Interrogating

Overview

Interrogating might seem like a misfit among the other pillars of the computational design thinking framework. While there exist clear software programs for doing nothing but generating or simulating, computation for interrogating seems more nebulous (or brings to mind a dimly lit room and polygraph machine — which is not what I’m suggesting here). That’s because, of the three, interrogating is the most like a general approach to design work across situations and practices. It’s easier to form a notion of simulating through a collection of simulation softwares and technologies than it is for interrogating, which lacks obvious, material tools. However, as I will show, interrogating, as a critical questioning, is not only a productive mindset for designers when computation enters the picture, but it is one that computational designers are uniquely able to adopt and operationalize.

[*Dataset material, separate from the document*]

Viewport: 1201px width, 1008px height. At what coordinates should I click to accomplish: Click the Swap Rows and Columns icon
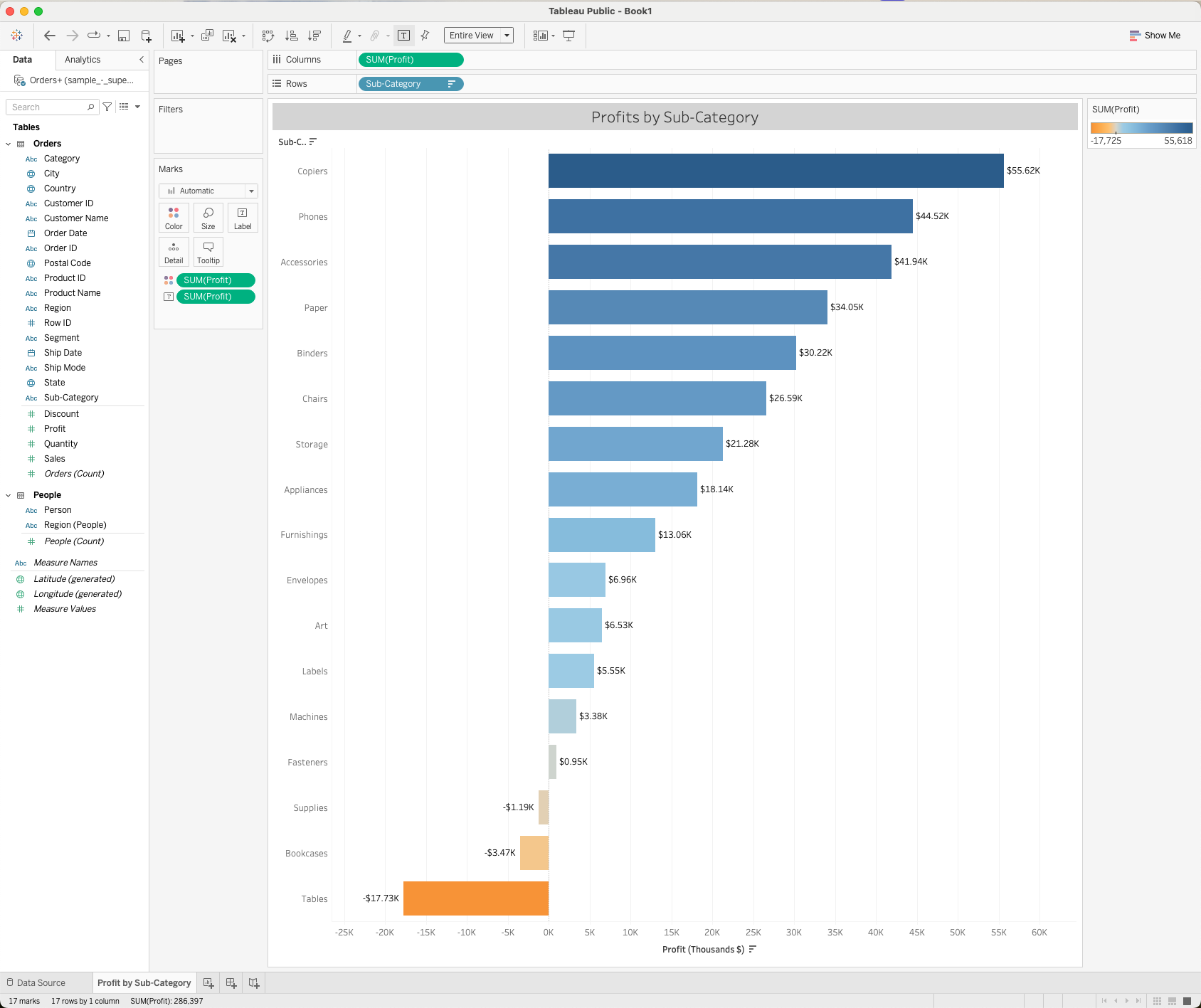(x=268, y=36)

Researchers have long theorized the practice of design as demanding criticality and introspection on one’s work. Design researcher Donald Schön advocates a ‘reflective practice,’ in which one is continually considering (and reconsidering) the steps one takes in the work one does. Through a process of critical questioning, of interrogating, one can improve on past work, and learn and develop new strategies for future work. For example, Schön describes designers sketching out ideas as “having a conversation with the drawing.”1 The act of drawing is not — can not — ever be a direct translation of immaterial ideas onto paper or a screen. While drawings are certainly informed by the designer’s thoughts, they are also mediated by the tools, the surface, the infrastructure, the language (whether programmed or spoken), the lighting, the mood, the environment, the political climate, etc. Some of these elements are unconscious or ambient background effects. Others, such as one’s tools and thoughts, are open to ongoing negotiating and interrogating throughout the design process. For artists, architects, and designers, the tools today are often digital and screen-based. Computation as commercial, user interface software often takes the form of programs that reveal no trace of their inner workings, but designers, working with and through computation, are particularly empowered to interrogate their tools through subverting and hacking their defaults. In addition, by discarding (or unlearning) certain rigid, computational mindsets they gain freedom from thought processes that are not conducive to the work of design. However, computational technology and concepts can also help in transforming designers’ projects, helping them to see and understand their work in new ways.

1. Schön, Donald A. The reflective practitioner: How professionals think in action. Basic Books, 1984.